====== RECORDS SHOWN ======

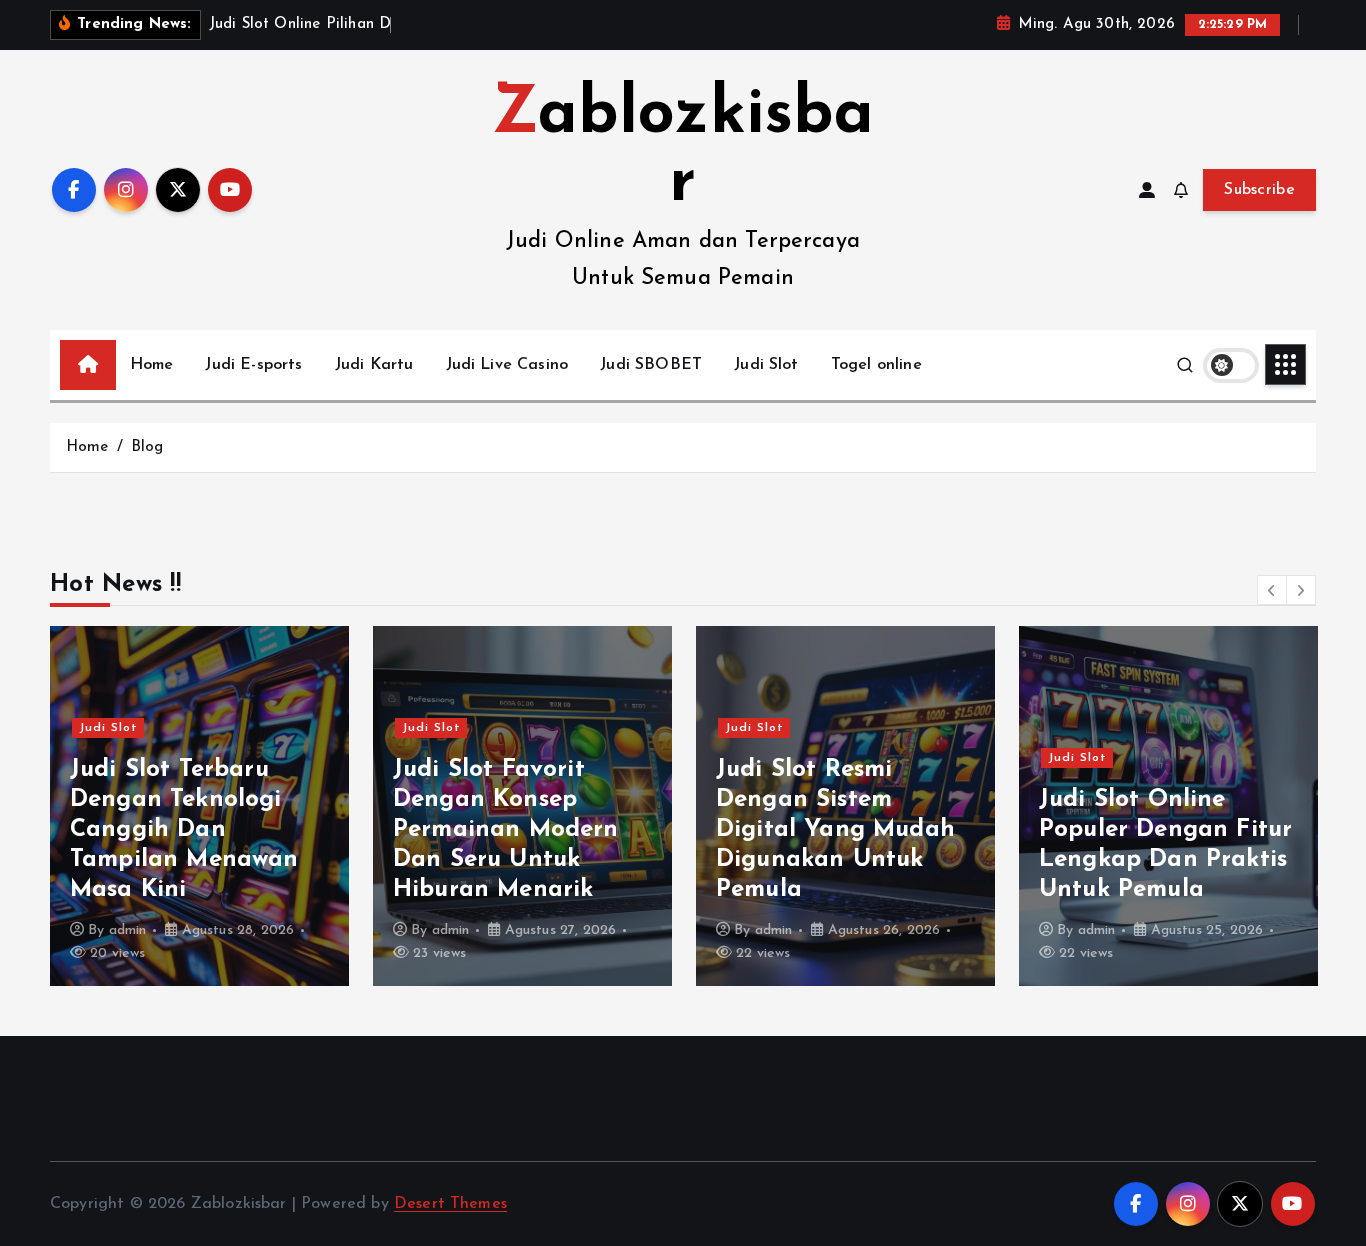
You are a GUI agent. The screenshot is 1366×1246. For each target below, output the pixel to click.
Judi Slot (766, 365)
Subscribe (1259, 190)
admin (128, 930)
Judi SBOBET (651, 365)
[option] (199, 806)
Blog (147, 447)
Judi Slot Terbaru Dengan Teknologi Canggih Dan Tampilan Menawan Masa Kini (184, 830)
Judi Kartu (374, 365)
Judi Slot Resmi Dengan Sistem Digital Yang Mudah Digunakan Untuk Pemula (835, 830)
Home (152, 365)
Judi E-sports (253, 365)
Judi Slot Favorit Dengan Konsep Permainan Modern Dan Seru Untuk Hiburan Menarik (506, 830)
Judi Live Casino (507, 365)
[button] (1272, 590)
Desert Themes (450, 1204)
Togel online (876, 365)
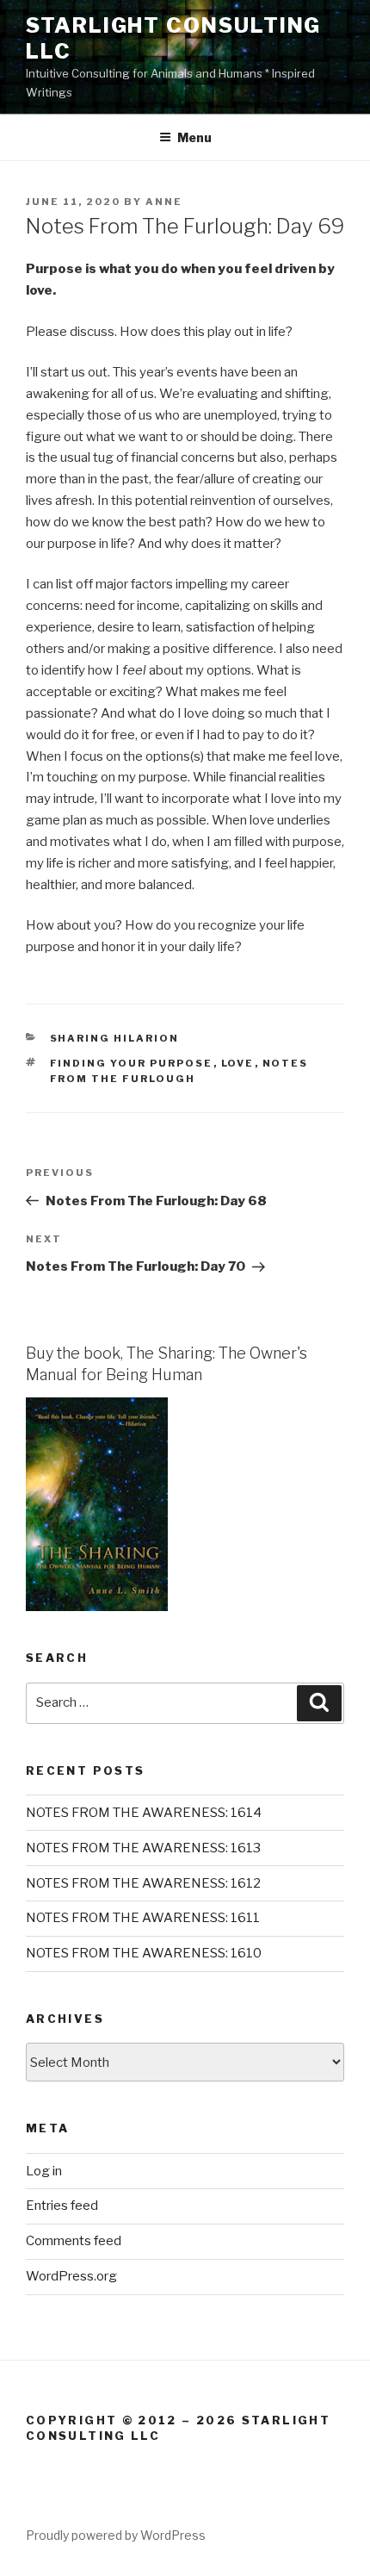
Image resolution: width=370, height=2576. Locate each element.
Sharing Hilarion (115, 1038)
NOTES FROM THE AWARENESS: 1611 (143, 1918)
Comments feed (73, 2241)
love (238, 1063)
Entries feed (62, 2205)
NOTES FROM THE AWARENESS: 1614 (144, 1812)
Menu (194, 137)
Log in (44, 2171)
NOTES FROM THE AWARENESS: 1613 (143, 1848)
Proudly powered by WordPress (116, 2535)
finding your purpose (131, 1063)
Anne (163, 202)
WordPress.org (71, 2276)
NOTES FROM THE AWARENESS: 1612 (143, 1883)
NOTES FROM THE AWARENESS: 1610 (144, 1953)
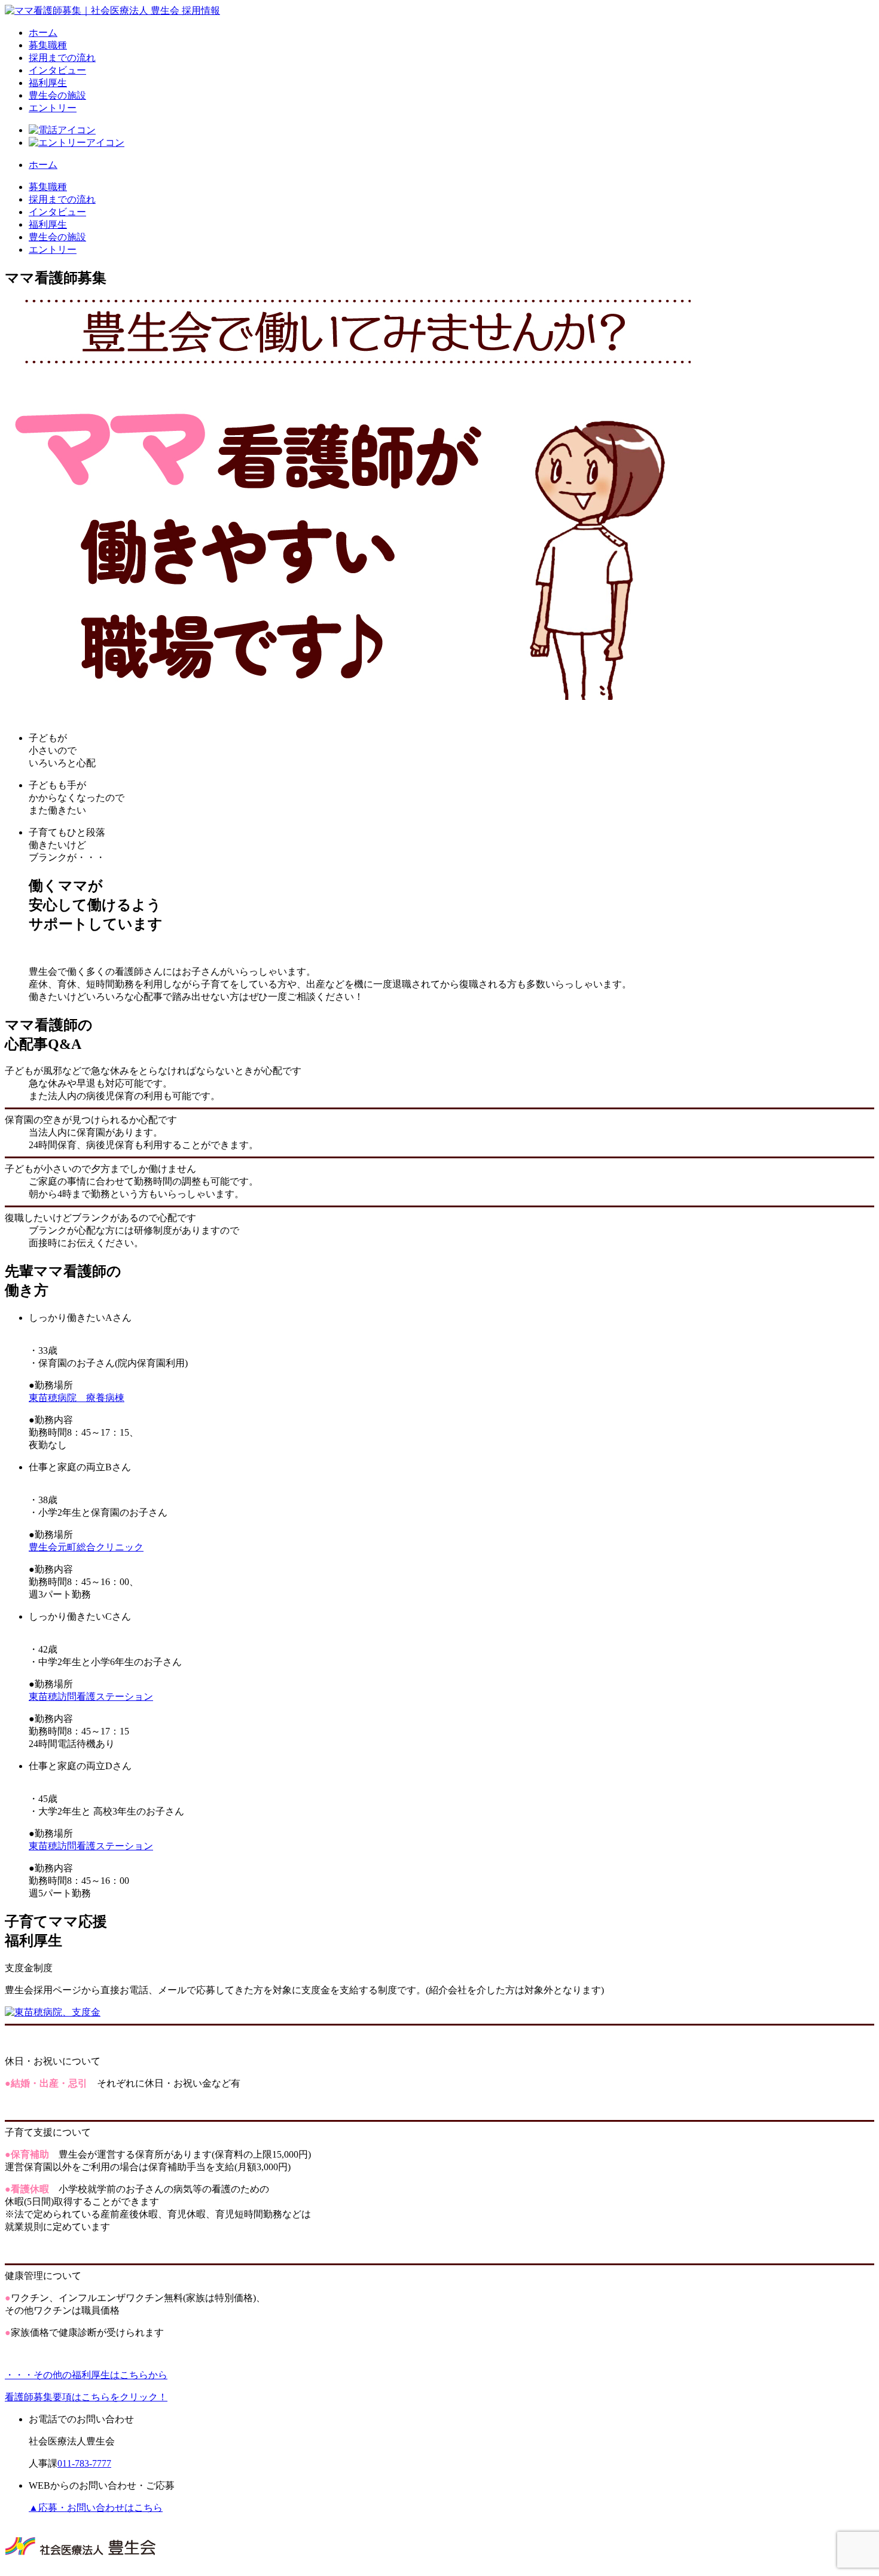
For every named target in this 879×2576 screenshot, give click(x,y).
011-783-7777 (84, 2463)
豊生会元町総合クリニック (86, 1547)
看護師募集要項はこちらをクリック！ (86, 2397)
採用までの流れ (62, 58)
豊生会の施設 (57, 95)
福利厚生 (48, 83)
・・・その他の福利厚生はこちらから (86, 2375)
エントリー (53, 108)
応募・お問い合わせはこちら (96, 2507)
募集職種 (48, 45)
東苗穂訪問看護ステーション (91, 1696)
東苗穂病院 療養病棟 (76, 1398)
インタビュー (57, 70)
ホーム (43, 32)
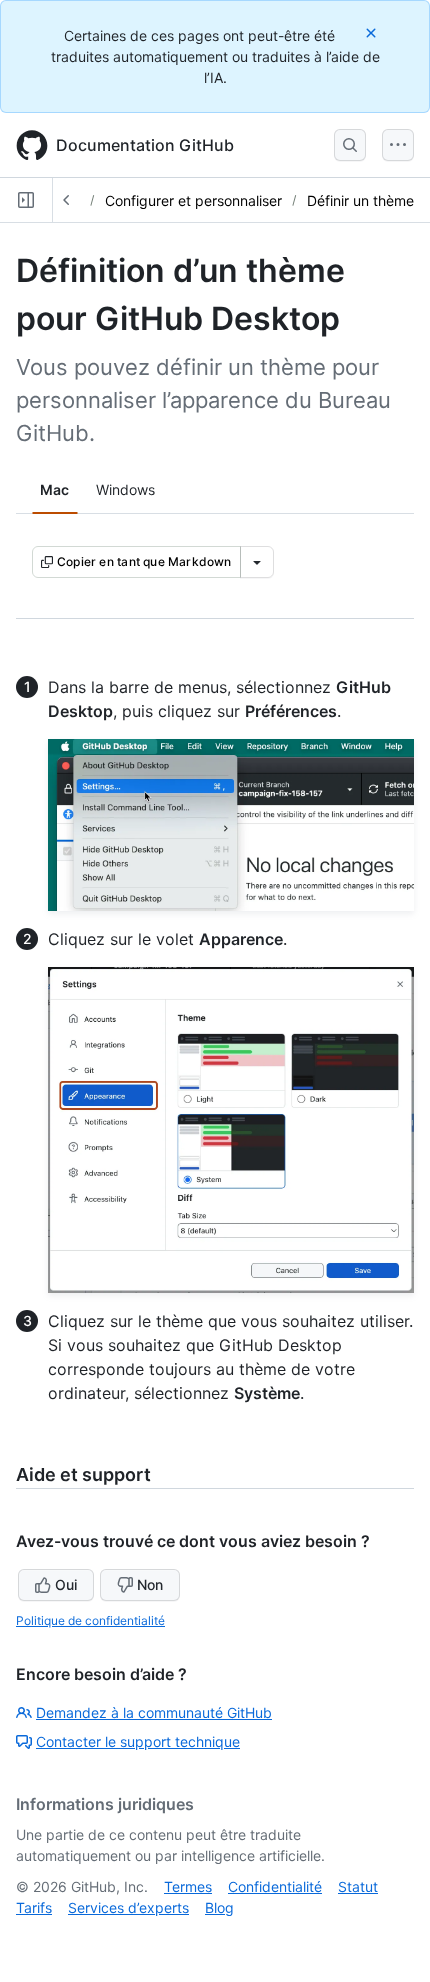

======

**WORK ORDER**
Copy every line above exactly; images stay out.

**SOLUTION FOR THIS PROBLEM**
You are a GUI agent. The screenshot is 1366×1246. For each target below, output the pixel to click.
Judi Slot (766, 365)
Subscribe (1259, 190)
admin (128, 930)
Judi SBOBET (651, 365)
[option] (199, 806)
Blog (147, 447)
Judi Slot Terbaru Dengan Teknologi Canggih Dan Tampilan Menawan Masa Kini (184, 830)
Judi Kartu (374, 365)
Judi Slot Resmi Dengan Sistem Digital Yang Mudah Digunakan Untuk Pemula (835, 830)
Home (152, 365)
Judi E-sports (253, 365)
Judi Slot Favorit Dengan Konsep Permainan Modern Dan Seru Untuk Hiburan Menarik (506, 830)
Judi Live Casino (507, 365)
[button] (1272, 590)
Desert Themes (450, 1204)
Togel online (876, 365)
Image resolution: width=370, height=2576. Locate each element.
Sharing Hilarion (115, 1038)
NOTES FROM THE AWARENESS: 1611 (143, 1918)
Comments feed (73, 2241)
love (238, 1063)
Entries feed (62, 2205)
NOTES FROM THE AWARENESS: 1614 (144, 1812)
Menu (194, 137)
Log in (44, 2171)
NOTES FROM THE AWARENESS: 1613 (143, 1848)
Proudly powered by WordPress (116, 2535)
finding your purpose (131, 1063)
Anne (163, 202)
WordPress.org (71, 2276)
NOTES FROM THE AWARENESS: 1612 (143, 1883)
NOTES FROM THE AWARENESS: 1610 (144, 1953)
For every named target in this 879×2576 screenshot, give click(x,y).
011-783-7777 (84, 2463)
豊生会元町総合クリニック (86, 1547)
看護師募集要項はこちらをクリック！ (86, 2397)
採用までの流れ (62, 58)
豊生会の施設 (57, 95)
福利厚生 (48, 83)
・・・その他の福利厚生はこちらから (86, 2375)
エントリー (53, 108)
応募・お問い合わせはこちら (96, 2507)
募集職種 (48, 45)
東苗穂訪問看護ステーション (91, 1696)
東苗穂病院 療養病棟 (76, 1398)
インタビュー (57, 70)
ホーム (43, 32)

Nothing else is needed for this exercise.